------ Page extract ------
Yes, Kawasaki had their own homologation-special ZX10RR, but this was not cutting it.

Makes one wonder whether the Kawasaki ZX10R will continue being sold as a street bike.
 
Yes, this is more-or-less a re-branding but presumably with Bimota providing their own chassis, which means Bimota is going to have to build 250 homologation bikes a year ... presumably to be sold for 1 euro below the homologation-limit price tag. Same idea as, for example, the Ducati V4R or the Yamaha R1M or the BMW M1000RR.

Yes, Kawasaki had their own homologation-special ZX10RR, but this was not cutting it.

Makes one wonder whether the Kawasaki ZX10R will continue being sold as a street bike.

Pretty sure bimota did this in the late 90s early 2000s with the Suzuki TL1000 engine.
 
It's also yet another card dropping in the whole question about what superbike racing is for. When nobody is selling (meaning actually shifting units, rather than posting them up on the website) the supposedly stock motorcycles they're racing, what even is it?

I love the class, but the regs are based on bikes they sold 15-20 years ago, not now. It's not relevant to the average race fan. I see more fuss about the ridiculous King of the Baggers series in the US than the actual superbike racing, and that's because people respond to seeing bikes they recognize on the track.
------ Provided data ------
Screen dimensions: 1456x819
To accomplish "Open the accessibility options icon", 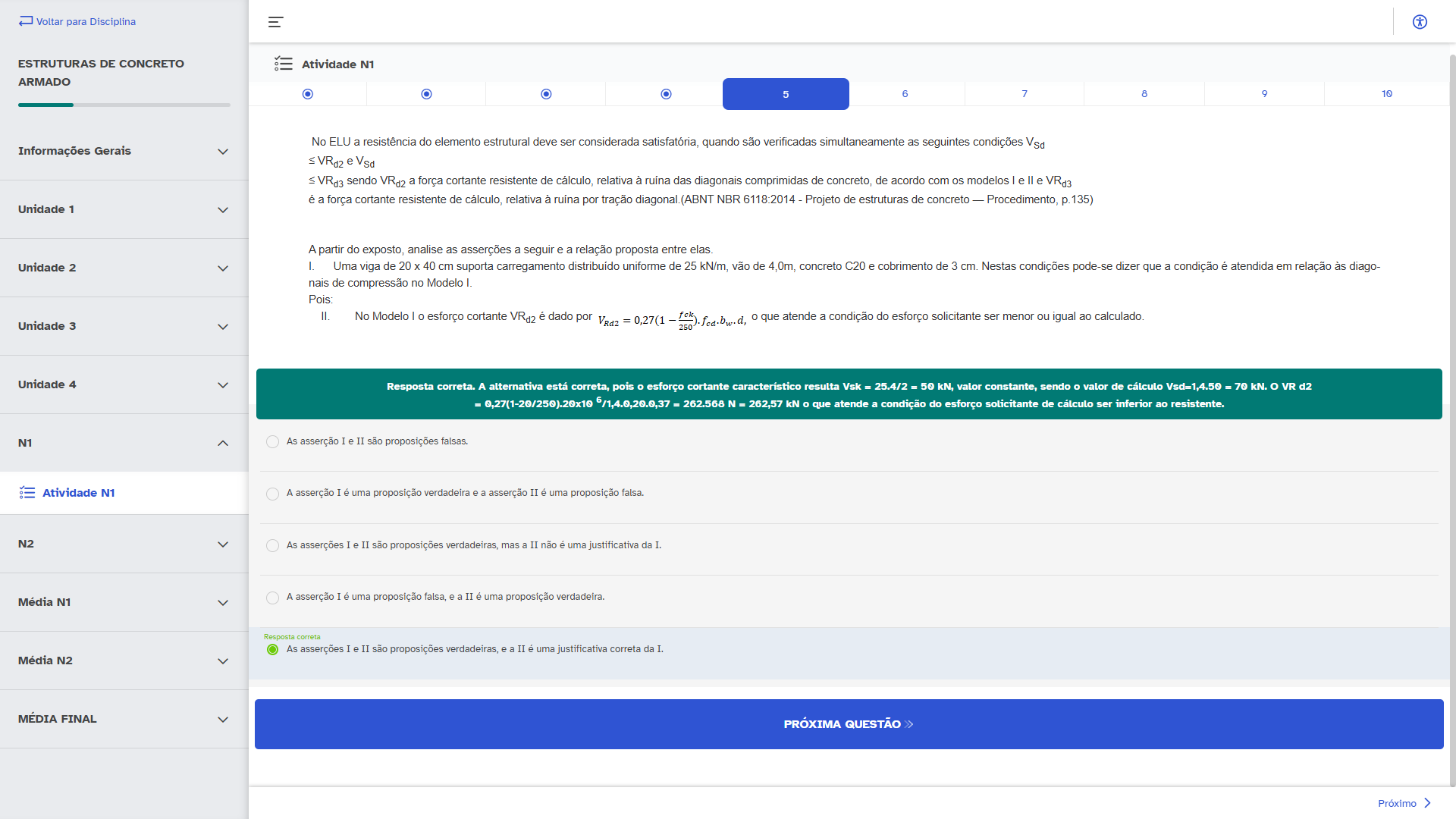I will (1420, 22).
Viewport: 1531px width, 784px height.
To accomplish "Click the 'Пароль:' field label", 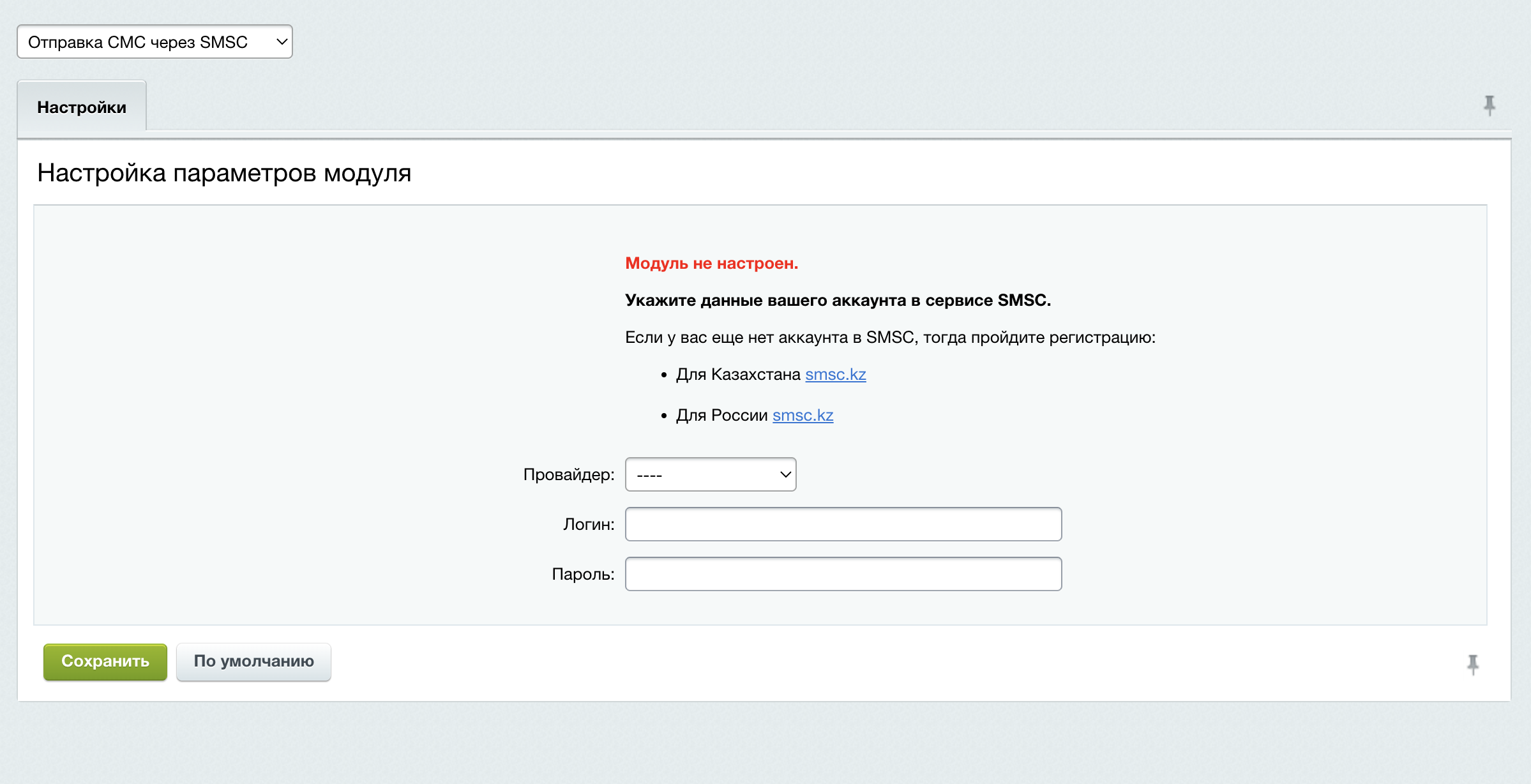I will (x=582, y=574).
------
Tasks and exercises
a – Please update the superbike comments by giving the stretch from "Pretty sure bimota" through "on the track." again, with "fuss" replaced by "buzz".
b – Decide whether each statement agrees with the superbike comments. Answer yes or no for each and quote the words that decide it. (i) Bimota would have to build 250 homologation bikes a year. (ii) The regulations are based on bikes sold within the last five years. (iii) The writer believes Bimota did something similar with the Suzuki TL1000 engine in the late 90s or early 2000s.

Answers in order
a –
Pretty sure bimota did this in the late 90s early 2000s with the Suzuki TL1000 engine.
 
It's also yet another card dropping in the whole question about what superbike racing is for. When nobody is selling (meaning actually shifting units, rather than posting them up on the website) the supposedly stock motorcycles they're racing, what even is it?

I love the class, but the regs are based on bikes they sold 15-20 years ago, not now. It's not relevant to the average race fan. I see more buzz about the ridiculous King of the Baggers series in the US than the actual superbike racing, and that's because people respond to seeing bikes they recognize on the track.

b –
(i) Yes: "Bimota is going to have to build 250 homologation bikes a year"
(ii) No: "the regs are based on bikes they sold 15-20 years ago, not now"
(iii) Yes: "Pretty sure bimota did this in the late 90s early 2000s with the Suzuki TL1000 engine"